It would be great to have a feature that would allow setting the number of particles per cell (NPPC) that are initialized for each species.
For instance in ion acceleration cases where a high-Z material (copper, gold, ...), as well as organic contaminants (hydrogen + carbon + oxygen ...), are modeled together, the computational cost would be high due to all the electrons that are created by ionization. Ideally, we would choose a low NPPC for the high-Z material and a higher NPPC for the source of our accelerated protons.
Currently, different methods are available:
startPosition/RandomImpl.hpp and change the number of particles per cell based on arbitrary conditionsmultiMask to 0Quiet start and randomize the in-cell-position later with manipulators::unary::RandomPosition We could pin the NPPC to the species with a flag a read it for initialization but we still need the TYPICAL_PARTICLES_PER_CELL to normalize the weighting to a good value for floating point precision.
One could also define a particlesPerCellRatio but rounding rules would be necessary to arrive at an integer number of macroparticles.
Also the question arises to which NPPC we set the TYPICAL_PARTICLES_PER_CELL in order to get good normalized values close to 1 for all species.
Ha! Okay ... foolish me :fish:
struct RandomParameter
{
/** Count of particles per cell at initial state
*
* unit: none */
static constexpr uint32_t numParticlesPerCell = TYPICAL_PARTICLES_PER_CELL;
};
/** definition of random particle start */
using Random = RandomImpl< RandomParameter >;
Defining one Random for each species and then handing it to the speciesInitialization pipeline should actually work fine.
Leaving this issue open for a bit more discussion if the feature should be realized differently but the basic functionality is already available.
the basic functionality is already available.
Actually the full functionality is available already ;)
An extended example for a particle.param:
namespace startPosition
{
struct RandomParameterCarbon1PPC
{
static constexpr uint32_t numParticlesPerCell = 1u;
};
using RandomCarbon1PPC = RandomImpl< RandomParameterCarbon1PPC >;
struct RandomParameterHydrogen3PPC
{
static constexpr uint32_t numParticlesPerCell = 3u;
};
using RandomHydrogen3PPC = RandomImpl< RandomParameterHydrogen3PPC >;
} // namespace startPosition
and a speciesInitalization.param:
namespace picongpu
{
namespace particles
{
using InitPipeline = mpl::vector<
CreateDensity<
densityProfiles::Homogenous,
startPosition::RandomCarbon1PPC,
Carbon
>,
CreateDensity<
densityProfiles::Homogenous,
startPosition::RandomHydrogen3PPC,
Hydrogen
>
>;
} // namespace particles
} // namespace picongpu
Yeah ^^; that's what I used now. Should what you just wrote maybe be rather put into the composite materials workflow in the docs?

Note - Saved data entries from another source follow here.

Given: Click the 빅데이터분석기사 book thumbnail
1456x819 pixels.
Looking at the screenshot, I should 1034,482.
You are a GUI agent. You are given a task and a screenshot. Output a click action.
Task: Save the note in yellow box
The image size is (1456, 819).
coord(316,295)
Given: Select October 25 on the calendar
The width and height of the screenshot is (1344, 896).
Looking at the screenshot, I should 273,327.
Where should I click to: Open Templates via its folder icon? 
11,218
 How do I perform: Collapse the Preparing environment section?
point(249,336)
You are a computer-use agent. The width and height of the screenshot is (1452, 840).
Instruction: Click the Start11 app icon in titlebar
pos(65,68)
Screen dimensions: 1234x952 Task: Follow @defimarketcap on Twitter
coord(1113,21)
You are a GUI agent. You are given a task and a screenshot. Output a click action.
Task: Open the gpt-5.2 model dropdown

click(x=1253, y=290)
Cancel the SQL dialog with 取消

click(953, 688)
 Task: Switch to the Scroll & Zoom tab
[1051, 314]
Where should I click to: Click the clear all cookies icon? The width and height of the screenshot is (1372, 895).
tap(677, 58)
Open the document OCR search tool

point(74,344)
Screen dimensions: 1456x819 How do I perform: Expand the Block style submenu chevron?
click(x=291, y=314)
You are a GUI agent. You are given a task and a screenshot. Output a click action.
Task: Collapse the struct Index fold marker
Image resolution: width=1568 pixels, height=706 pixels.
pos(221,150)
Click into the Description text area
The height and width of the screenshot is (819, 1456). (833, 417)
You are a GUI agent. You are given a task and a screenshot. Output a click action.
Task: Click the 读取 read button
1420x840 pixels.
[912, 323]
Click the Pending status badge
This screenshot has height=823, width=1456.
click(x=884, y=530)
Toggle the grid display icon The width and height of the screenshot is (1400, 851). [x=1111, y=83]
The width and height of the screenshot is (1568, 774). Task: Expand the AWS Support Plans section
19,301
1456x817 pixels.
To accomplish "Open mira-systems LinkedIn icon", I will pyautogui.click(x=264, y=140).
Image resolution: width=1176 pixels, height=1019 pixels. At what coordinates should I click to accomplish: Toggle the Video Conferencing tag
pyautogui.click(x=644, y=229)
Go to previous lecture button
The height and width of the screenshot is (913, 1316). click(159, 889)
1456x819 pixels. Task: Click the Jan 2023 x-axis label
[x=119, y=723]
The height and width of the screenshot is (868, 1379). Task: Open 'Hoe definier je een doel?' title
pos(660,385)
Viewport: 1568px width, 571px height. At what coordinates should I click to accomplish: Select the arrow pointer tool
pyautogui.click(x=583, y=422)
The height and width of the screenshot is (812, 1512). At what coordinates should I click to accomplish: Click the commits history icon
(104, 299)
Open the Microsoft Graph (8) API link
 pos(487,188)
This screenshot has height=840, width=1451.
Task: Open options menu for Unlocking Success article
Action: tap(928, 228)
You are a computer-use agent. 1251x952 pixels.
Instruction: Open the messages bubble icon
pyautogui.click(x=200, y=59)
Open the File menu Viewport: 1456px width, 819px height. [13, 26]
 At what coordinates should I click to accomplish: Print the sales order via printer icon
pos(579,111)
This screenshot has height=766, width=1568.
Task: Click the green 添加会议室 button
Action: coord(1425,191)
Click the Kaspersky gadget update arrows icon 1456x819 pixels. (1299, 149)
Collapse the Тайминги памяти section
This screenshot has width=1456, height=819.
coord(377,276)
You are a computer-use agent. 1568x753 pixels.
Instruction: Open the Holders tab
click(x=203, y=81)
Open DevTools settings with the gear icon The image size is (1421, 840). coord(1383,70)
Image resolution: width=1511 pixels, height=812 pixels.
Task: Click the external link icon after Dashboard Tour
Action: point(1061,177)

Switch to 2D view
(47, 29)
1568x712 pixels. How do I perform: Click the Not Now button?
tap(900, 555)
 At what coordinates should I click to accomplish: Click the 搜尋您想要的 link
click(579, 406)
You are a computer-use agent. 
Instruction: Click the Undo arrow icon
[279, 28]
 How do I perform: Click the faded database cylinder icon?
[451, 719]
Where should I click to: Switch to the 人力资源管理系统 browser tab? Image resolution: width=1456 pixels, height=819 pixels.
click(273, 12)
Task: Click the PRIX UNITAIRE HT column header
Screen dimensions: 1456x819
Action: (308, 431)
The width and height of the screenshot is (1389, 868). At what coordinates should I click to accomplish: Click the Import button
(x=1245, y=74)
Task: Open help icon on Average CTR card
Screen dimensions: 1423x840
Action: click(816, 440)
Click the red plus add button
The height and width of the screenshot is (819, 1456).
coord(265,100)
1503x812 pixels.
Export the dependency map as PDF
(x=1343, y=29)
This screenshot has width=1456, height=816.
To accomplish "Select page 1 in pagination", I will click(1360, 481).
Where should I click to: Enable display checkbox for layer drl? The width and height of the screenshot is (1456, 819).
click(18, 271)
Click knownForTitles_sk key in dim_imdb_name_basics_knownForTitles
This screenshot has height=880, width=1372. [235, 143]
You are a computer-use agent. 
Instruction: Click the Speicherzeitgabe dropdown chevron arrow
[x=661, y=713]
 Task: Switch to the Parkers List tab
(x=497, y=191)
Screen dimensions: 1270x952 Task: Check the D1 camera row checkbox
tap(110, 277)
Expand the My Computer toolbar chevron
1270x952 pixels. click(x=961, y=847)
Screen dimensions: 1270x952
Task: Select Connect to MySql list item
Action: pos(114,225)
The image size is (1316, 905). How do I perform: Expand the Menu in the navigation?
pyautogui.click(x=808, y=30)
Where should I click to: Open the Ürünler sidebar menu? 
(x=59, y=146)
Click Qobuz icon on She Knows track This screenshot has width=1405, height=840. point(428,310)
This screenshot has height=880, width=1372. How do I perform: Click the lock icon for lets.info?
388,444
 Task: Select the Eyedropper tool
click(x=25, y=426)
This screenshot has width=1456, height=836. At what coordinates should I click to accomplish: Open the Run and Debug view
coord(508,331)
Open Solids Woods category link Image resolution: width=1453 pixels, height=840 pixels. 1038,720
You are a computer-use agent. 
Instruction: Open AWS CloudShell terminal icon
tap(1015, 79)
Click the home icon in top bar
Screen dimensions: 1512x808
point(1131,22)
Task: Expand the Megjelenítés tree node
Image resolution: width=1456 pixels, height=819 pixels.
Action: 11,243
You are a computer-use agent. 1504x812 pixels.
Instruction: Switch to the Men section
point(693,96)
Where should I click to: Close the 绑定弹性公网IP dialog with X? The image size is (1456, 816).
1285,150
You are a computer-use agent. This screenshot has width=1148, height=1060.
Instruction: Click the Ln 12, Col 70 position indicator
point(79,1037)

I think that is a bit redundant to the examples and quickly and overloads the composite materials how-to and becomes quickly out of date but I can update a few of the examples that only use one method anyway. We can still add a note tough!
But I currently have a look on the examples to only provide one method in each particle.param so it becomes more clear.
While checking multi-component targets such as FoilLCT, it might also make sense to expose MIN_WEIGHTING per species to avoid low-density sections with missing components when reaching below that threshold with one species but not an other.
Yes, that's a very valid point which we will have to check from setup to setup.
The usual workflow as it is also recommended and documented is to initialize one ion species first and derive the others from it in order to always have the same ratio of macro particles in a cell, even for low-density regions. by that, a MIN_WEIGHTING per species is not needed. of course, if one wants to vary the ppc per ion species, one would need that or could control the lower-dens cutoff via a well-defined density profile with lower bound (per species) which is above the weighting in the (global) MIN_WEIGHTING.
Is there more to document in this issue than what we added in #2412?
Hmm, I can't think of anything at the moment. I think so far we're good :+1:
All right, feel free to reopen or open a new issue if something is not documented!